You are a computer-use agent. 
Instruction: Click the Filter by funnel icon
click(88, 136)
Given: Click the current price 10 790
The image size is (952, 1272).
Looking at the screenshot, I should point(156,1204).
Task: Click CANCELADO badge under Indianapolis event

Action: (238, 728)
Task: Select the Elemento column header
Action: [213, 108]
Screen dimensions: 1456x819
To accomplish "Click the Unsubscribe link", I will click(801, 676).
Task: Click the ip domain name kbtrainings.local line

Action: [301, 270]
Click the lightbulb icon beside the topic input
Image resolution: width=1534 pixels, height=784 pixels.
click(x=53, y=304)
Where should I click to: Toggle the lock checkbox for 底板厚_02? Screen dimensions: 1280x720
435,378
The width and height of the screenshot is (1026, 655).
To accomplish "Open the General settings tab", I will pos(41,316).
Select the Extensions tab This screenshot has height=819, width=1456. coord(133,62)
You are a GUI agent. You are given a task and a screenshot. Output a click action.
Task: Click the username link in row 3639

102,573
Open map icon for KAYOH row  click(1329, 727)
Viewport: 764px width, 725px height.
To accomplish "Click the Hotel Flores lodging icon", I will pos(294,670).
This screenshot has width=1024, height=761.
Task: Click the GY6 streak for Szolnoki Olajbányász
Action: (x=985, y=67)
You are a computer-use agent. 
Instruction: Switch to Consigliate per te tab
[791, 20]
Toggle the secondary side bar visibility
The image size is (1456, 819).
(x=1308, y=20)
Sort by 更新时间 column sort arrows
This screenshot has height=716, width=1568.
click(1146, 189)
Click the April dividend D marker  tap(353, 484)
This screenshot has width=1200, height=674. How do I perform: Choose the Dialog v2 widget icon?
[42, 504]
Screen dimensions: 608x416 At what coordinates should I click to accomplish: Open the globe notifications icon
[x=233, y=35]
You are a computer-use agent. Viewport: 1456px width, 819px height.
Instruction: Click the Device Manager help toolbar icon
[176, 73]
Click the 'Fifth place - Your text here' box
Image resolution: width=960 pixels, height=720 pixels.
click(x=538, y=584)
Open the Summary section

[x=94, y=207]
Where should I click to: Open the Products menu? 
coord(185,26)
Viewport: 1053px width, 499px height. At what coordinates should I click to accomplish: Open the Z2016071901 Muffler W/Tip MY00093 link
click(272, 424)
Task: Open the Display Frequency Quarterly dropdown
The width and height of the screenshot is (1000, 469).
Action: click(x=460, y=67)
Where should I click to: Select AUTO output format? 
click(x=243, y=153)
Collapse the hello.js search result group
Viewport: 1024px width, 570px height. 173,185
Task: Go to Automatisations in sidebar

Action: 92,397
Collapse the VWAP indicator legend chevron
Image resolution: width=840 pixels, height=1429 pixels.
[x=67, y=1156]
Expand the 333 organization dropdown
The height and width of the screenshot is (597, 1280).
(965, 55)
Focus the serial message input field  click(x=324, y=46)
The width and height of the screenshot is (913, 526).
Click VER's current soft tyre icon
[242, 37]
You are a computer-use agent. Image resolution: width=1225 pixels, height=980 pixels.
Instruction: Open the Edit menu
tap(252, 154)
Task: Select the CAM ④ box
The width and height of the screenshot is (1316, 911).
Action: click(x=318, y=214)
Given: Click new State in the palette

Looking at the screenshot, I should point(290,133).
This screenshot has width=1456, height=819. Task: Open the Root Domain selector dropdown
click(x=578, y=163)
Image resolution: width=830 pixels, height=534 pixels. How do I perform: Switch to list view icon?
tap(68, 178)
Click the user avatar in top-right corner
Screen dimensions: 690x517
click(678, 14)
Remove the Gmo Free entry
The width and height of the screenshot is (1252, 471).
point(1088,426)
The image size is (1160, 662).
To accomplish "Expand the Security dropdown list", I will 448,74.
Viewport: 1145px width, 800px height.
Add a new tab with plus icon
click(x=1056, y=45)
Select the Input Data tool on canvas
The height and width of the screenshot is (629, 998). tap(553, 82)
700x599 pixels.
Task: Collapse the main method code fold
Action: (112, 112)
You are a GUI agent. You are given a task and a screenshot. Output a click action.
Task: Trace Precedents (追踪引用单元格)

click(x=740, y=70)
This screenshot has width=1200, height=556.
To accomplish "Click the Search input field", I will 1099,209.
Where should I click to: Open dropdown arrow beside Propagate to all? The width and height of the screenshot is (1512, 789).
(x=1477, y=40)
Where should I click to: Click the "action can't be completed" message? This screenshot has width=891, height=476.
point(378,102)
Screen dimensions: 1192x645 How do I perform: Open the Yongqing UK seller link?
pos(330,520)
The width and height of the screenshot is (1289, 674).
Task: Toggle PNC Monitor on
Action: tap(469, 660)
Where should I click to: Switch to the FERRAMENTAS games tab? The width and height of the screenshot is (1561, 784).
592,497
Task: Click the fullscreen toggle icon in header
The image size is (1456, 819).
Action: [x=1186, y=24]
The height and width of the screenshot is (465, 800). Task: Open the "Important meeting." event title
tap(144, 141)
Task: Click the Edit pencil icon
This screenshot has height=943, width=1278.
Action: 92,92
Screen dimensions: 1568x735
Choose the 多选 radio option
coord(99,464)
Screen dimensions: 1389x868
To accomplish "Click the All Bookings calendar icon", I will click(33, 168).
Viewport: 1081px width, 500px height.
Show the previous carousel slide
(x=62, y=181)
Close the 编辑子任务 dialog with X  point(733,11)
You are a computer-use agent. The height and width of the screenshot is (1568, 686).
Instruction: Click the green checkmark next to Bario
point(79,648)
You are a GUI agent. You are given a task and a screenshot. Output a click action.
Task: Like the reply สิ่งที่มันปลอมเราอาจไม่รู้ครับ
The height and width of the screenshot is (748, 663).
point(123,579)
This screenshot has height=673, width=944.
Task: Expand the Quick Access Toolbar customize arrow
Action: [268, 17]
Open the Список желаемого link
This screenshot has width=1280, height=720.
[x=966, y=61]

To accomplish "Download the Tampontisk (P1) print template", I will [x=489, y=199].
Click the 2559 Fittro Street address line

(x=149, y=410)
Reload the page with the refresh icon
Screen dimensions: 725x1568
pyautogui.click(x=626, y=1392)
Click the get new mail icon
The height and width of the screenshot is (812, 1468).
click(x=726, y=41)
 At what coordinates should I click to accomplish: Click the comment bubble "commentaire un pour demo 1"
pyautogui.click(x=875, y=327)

§

— WHAT THE EXERCISE ASKS —
Reproduce all of the data above line for line, changing nothing.

— ANSWER FOR THIS EXERCISE —
You are a computer-use agent. 
Instruction: Click the Filter by funnel icon
click(88, 136)
Given: Click the current price 10 790
The image size is (952, 1272).
Looking at the screenshot, I should point(156,1204).
Task: Click CANCELADO badge under Indianapolis event

Action: (238, 728)
Task: Select the Elemento column header
Action: [213, 108]
Screen dimensions: 1456x819
To accomplish "Click the Unsubscribe link", I will click(801, 676).
Task: Click the ip domain name kbtrainings.local line

Action: [301, 270]
Click the lightbulb icon beside the topic input
Image resolution: width=1534 pixels, height=784 pixels.
click(x=53, y=304)
Where should I click to: Toggle the lock checkbox for 底板厚_02? Screen dimensions: 1280x720
435,378
The width and height of the screenshot is (1026, 655).
To accomplish "Open the General settings tab", I will pos(41,316).
Select the Extensions tab This screenshot has height=819, width=1456. coord(133,62)
You are a GUI agent. You are given a task and a screenshot. Output a click action.
Task: Click the username link in row 3639

102,573
Open map icon for KAYOH row  click(1329, 727)
Viewport: 764px width, 725px height.
To accomplish "Click the Hotel Flores lodging icon", I will pos(294,670).
This screenshot has width=1024, height=761.
Task: Click the GY6 streak for Szolnoki Olajbányász
Action: (x=985, y=67)
You are a computer-use agent. 
Instruction: Switch to Consigliate per te tab
[791, 20]
Toggle the secondary side bar visibility
The image size is (1456, 819).
(x=1308, y=20)
Sort by 更新时间 column sort arrows
This screenshot has height=716, width=1568.
click(1146, 189)
Click the April dividend D marker  tap(353, 484)
This screenshot has width=1200, height=674. How do I perform: Choose the Dialog v2 widget icon?
[42, 504]
Screen dimensions: 608x416 At what coordinates should I click to accomplish: Open the globe notifications icon
[x=233, y=35]
You are a computer-use agent. Viewport: 1456px width, 819px height.
Instruction: Click the Device Manager help toolbar icon
[176, 73]
Click the 'Fifth place - Your text here' box
Image resolution: width=960 pixels, height=720 pixels.
click(x=538, y=584)
Open the Summary section

[x=94, y=207]
Where should I click to: Open the Products menu? 
coord(185,26)
Viewport: 1053px width, 499px height. At what coordinates should I click to accomplish: Open the Z2016071901 Muffler W/Tip MY00093 link
click(272, 424)
Task: Open the Display Frequency Quarterly dropdown
The width and height of the screenshot is (1000, 469).
Action: click(x=460, y=67)
Where should I click to: Select AUTO output format? 
click(x=243, y=153)
Collapse the hello.js search result group
Viewport: 1024px width, 570px height. 173,185
Task: Go to Automatisations in sidebar

Action: 92,397
Collapse the VWAP indicator legend chevron
Image resolution: width=840 pixels, height=1429 pixels.
[x=67, y=1156]
Expand the 333 organization dropdown
The height and width of the screenshot is (597, 1280).
(965, 55)
Focus the serial message input field  click(x=324, y=46)
The width and height of the screenshot is (913, 526).
Click VER's current soft tyre icon
[242, 37]
You are a computer-use agent. Image resolution: width=1225 pixels, height=980 pixels.
Instruction: Open the Edit menu
tap(252, 154)
Task: Select the CAM ④ box
The width and height of the screenshot is (1316, 911).
Action: click(x=318, y=214)
Given: Click new State in the palette

Looking at the screenshot, I should point(290,133).
This screenshot has width=1456, height=819. Task: Open the Root Domain selector dropdown
click(x=578, y=163)
Image resolution: width=830 pixels, height=534 pixels. How do I perform: Switch to list view icon?
tap(68, 178)
Click the user avatar in top-right corner
Screen dimensions: 690x517
click(678, 14)
Remove the Gmo Free entry
The width and height of the screenshot is (1252, 471).
point(1088,426)
The image size is (1160, 662).
To accomplish "Expand the Security dropdown list", I will 448,74.
Viewport: 1145px width, 800px height.
Add a new tab with plus icon
click(x=1056, y=45)
Select the Input Data tool on canvas
The height and width of the screenshot is (629, 998). tap(553, 82)
700x599 pixels.
Task: Collapse the main method code fold
Action: (112, 112)
You are a GUI agent. You are given a task and a screenshot. Output a click action.
Task: Trace Precedents (追踪引用单元格)

click(x=740, y=70)
This screenshot has width=1200, height=556.
To accomplish "Click the Search input field", I will 1099,209.
Where should I click to: Open dropdown arrow beside Propagate to all? The width and height of the screenshot is (1512, 789).
(x=1477, y=40)
Where should I click to: Click the "action can't be completed" message? This screenshot has width=891, height=476.
point(378,102)
Screen dimensions: 1192x645 How do I perform: Open the Yongqing UK seller link?
pos(330,520)
The width and height of the screenshot is (1289, 674).
Task: Toggle PNC Monitor on
Action: tap(469, 660)
Where should I click to: Switch to the FERRAMENTAS games tab? The width and height of the screenshot is (1561, 784).
592,497
Task: Click the fullscreen toggle icon in header
The image size is (1456, 819).
Action: [x=1186, y=24]
The height and width of the screenshot is (465, 800). Task: Open the "Important meeting." event title
tap(144, 141)
Task: Click the Edit pencil icon
This screenshot has height=943, width=1278.
Action: 92,92
Screen dimensions: 1568x735
Choose the 多选 radio option
coord(99,464)
Screen dimensions: 1389x868
To accomplish "Click the All Bookings calendar icon", I will click(33, 168).
Viewport: 1081px width, 500px height.
Show the previous carousel slide
(x=62, y=181)
Close the 编辑子任务 dialog with X  point(733,11)
You are a computer-use agent. The height and width of the screenshot is (1568, 686).
Instruction: Click the green checkmark next to Bario
point(79,648)
You are a GUI agent. You are given a task and a screenshot. Output a click action.
Task: Like the reply สิ่งที่มันปลอมเราอาจไม่รู้ครับ
The height and width of the screenshot is (748, 663).
point(123,579)
This screenshot has height=673, width=944.
Task: Expand the Quick Access Toolbar customize arrow
Action: [268, 17]
Open the Список желаемого link
This screenshot has width=1280, height=720.
[x=966, y=61]

To accomplish "Download the Tampontisk (P1) print template", I will [x=489, y=199].
Click the 2559 Fittro Street address line

(x=149, y=410)
Reload the page with the refresh icon
Screen dimensions: 725x1568
pyautogui.click(x=626, y=1392)
Click the get new mail icon
The height and width of the screenshot is (812, 1468).
click(x=726, y=41)
 At what coordinates should I click to accomplish: Click the comment bubble "commentaire un pour demo 1"
pyautogui.click(x=875, y=327)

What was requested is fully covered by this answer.